To assure a sufficient number of tissue samples, it was necessary to combine data obtained using different generations of GeneChips, which cannot be compared by a direct approach (Eszlinger ). The use of multi-gene classifiers allows, however, overcoming this difficulty. We showed earlier that the classifier selected using the U133 platform (Jarzab ) performs well on U95-obtained data and has high classification accuracy (Eszlinger ). In the present paper, we demonstrate that it is possible, after correctly matching genes from two different generation microarrays, to derive an efficient multi-gene classifier. When we included both benign and malignant samples from both platforms, the vast majority of these samples were properly classified. Using Affymetrix GeneChips, Barden and Finley , had previously reported 20 of 43 genes now confirmed by us as diagnostically relevant for PTC. This is a level of agreement rarely noted for inter-group comparisons of microarray results.
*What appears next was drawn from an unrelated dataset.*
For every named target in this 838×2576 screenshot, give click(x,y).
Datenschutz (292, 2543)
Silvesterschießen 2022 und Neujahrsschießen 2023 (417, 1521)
Our analysis has been performed on microarray data pre-processed by the standard MAS5 algorithm. Although many authors demonstrate the superiority of other pre-processing methods (e.g. RMA or GC-RMA; Irizarry ), for inter-platform comparisons, the MAS5 method still seems to be a reasonable approach. In the MAS5 algorithm, each array is processed independently and the bootstrap procedure does not have to involve this step. Use of RMA pre-processing, which has to operate on the whole dataset, would pose the question of whether this step should also be bootstrapped. Presently, this is not feasible due to huge computational demand of pre-processing for large sample sets.

Redundancy of multi-gene cancer classifiers

This is inherently linked to the huge differences in gene expression profiles of several tumors, originating from the same tissue. This was indicated for the first time by Ein-Dor in breast cancer. These authors re-analyzed the data of van't Veer and showed that multiple similar classifiers may be obtained; they have comparable classification potency as van’t Veer’s original 70-gene classifier but a different gene content. Ein-Dor et al. stressed also that even slight differences in the training set composition influenced the selected genes. Our analysis demonstrates that similar redundancy is present in PTC. This fact is frequently overlooked by authors interpreting the results of gene expression profile studies that involved only a few genes or which were obtained in small groups of patients. In this paper, we propose a method of ranking genes according to their importance in multi-gene classifiers and with appropriate CIs indicating the robustness of the result.

To conclude, the primary goal of this study was to validate a novel SVM-based approach to differentiation of PTC from benign thyroid lesions. This goal was achieved with a very satisfactory degree of accuracy, over 95%. Simultaneously, we were able to rank the genes most essential for the molecular diagnosis of PTC. Although the presented list of genes can be enlarged, we believe the first 40 genes are especially suitable for further prospective studies in fine needle biopsy material and may serve to construct multi-gene classifiers with potential application in clinical setting. The comparison with other published microarray studies yields sufficient validation for the vast majority of them.